Something is wrong on the internet | by James Bridle | Medium

This, I think, is my point: The system is complicit in the abuse.

And right now, right here, YouTube and Google are complicit in that system. The architecture they have built to extract the maximum revenue from online video is being hacked by persons unknown to abuse children, perhaps not even deliberately, but at a massive scale. I believe they have an absolute responsibility to deal with this, just as they have a responsibility to deal with the radicalisation of (mostly) young (mostly) men via extremist videos — of any political persuasion. They have so far showed absolutely no inclination to do this, which is in itself despicable. However, a huge part of my troubled response to this issue is that I have no idea how they can respond without shutting down the service itself, and most systems which resemble it. We have built a world which operates at scale, where human oversight is simply impossible, and no manner of inhuman oversight will counter most of the examples I’ve used in this essay. The asides I’ve kept in parentheses throughout, if expanded upon, would allow one with minimal effort to rewrite everything I’ve said, with very little effort, to be not about child abuse, but about white nationalism, about violent religious ideologies, about fake news, about climate denialism, about 9/11 conspiracies.

Source: Something is wrong on the internet | by James Bridle | Medium

(Emphasis mine.)

This is simply not true. It’s not true at all. Google made 85 BILLION dollars last year. They absolutely, positively, unquestionably can invest in some more machines to flag more types of content, and hire people to review the flags.

And don’t try to tell me they couldn’t programmatically de-list the kinds of accounts that are pumping out the kind of generative garbage described in the article. I could write a 100-line Perl script to catch this. It’s like the argument about how the App Store is so big that Apple couldn’t possibly catch all the fraudulent apps, but one guy looking at it in his spare time has identified scores of easily-caught problems that scam hundreds of millions of dollars out of the ecosystem.
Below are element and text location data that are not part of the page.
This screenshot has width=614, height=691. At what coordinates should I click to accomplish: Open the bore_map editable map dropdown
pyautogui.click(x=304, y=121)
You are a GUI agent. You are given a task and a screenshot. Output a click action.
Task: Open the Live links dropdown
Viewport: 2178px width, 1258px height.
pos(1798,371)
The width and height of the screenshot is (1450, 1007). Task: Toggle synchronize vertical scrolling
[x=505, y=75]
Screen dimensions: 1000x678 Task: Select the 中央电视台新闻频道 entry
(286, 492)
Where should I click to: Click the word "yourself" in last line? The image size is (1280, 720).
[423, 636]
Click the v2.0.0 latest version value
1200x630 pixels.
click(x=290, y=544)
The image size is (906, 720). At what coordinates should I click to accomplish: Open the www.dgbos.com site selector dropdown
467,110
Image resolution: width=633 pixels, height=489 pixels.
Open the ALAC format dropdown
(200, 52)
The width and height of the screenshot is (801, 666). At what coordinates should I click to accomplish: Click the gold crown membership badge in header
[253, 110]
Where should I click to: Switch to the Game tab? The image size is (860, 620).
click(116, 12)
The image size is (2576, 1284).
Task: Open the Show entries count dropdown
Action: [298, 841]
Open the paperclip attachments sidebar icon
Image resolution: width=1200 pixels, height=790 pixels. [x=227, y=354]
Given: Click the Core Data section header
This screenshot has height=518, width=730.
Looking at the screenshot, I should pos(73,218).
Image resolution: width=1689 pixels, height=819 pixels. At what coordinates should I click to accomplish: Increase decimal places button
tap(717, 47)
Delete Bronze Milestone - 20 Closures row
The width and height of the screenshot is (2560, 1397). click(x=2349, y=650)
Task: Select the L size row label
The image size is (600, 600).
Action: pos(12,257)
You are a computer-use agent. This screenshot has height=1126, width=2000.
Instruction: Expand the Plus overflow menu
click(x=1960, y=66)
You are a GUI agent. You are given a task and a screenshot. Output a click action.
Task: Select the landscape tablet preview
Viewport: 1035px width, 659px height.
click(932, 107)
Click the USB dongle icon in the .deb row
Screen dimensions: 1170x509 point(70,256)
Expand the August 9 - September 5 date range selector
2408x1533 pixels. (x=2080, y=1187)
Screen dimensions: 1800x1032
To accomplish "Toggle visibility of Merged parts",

At the end of the day, it’s a problem with misaligned incentives. Just like with Apple and the App Store, Google doesn’t want to fix the problem, because they benefit from the algorithmic/generative advertisement click-bait fraud scheme made possible by their platform being “game-able.” Corporations being the beasts they are, the only way to solve this problem is through legislation. Unfortunately, campaign finance laws being the beasts they are, that’s not going to happen.

And, as if on cue:

Zhukov’s trial established how the trade in fake clicks works. Between 2014 and 2016, the so-called King of Fraud—a name he gave himself in a text message, revealed in court—ran an advertising network called Media Methane, which received payments from other advertising networks in return for placing brand’s adverts on websites. But the company did not place those adverts on real websites. Instead it created fake ones, spoofing more than 6,000 domains. It then rented 2,000 computer servers in Texas and Amsterdam and programmed them to simulate the way a human would act on a website—using a fake mouse to scroll the fake website and falsely appearing to be signed in to Facebook.

Source: How Bots Corrupted Advertising | WIRED

Click fraud has been around since the rise of Google, but I guess everyone collectively agreed to ignore it as a cost of doing business, like “shrinkage” in retail. It stands to reason that these efforts have gone full-blown industrial now, and surely must be making a dent in someone’s pocketbook, but I guess everyone in the advertising economy is too entrenched now to do anything different. Advertising may be the single biggest sector in the American economy at this point. So they go after one dude, and make an example of him, meanwhile, the algorithmically-generated advertisement-bait is considered legitimate.

“Algorithms” are ruining everything that made pop culture interesting.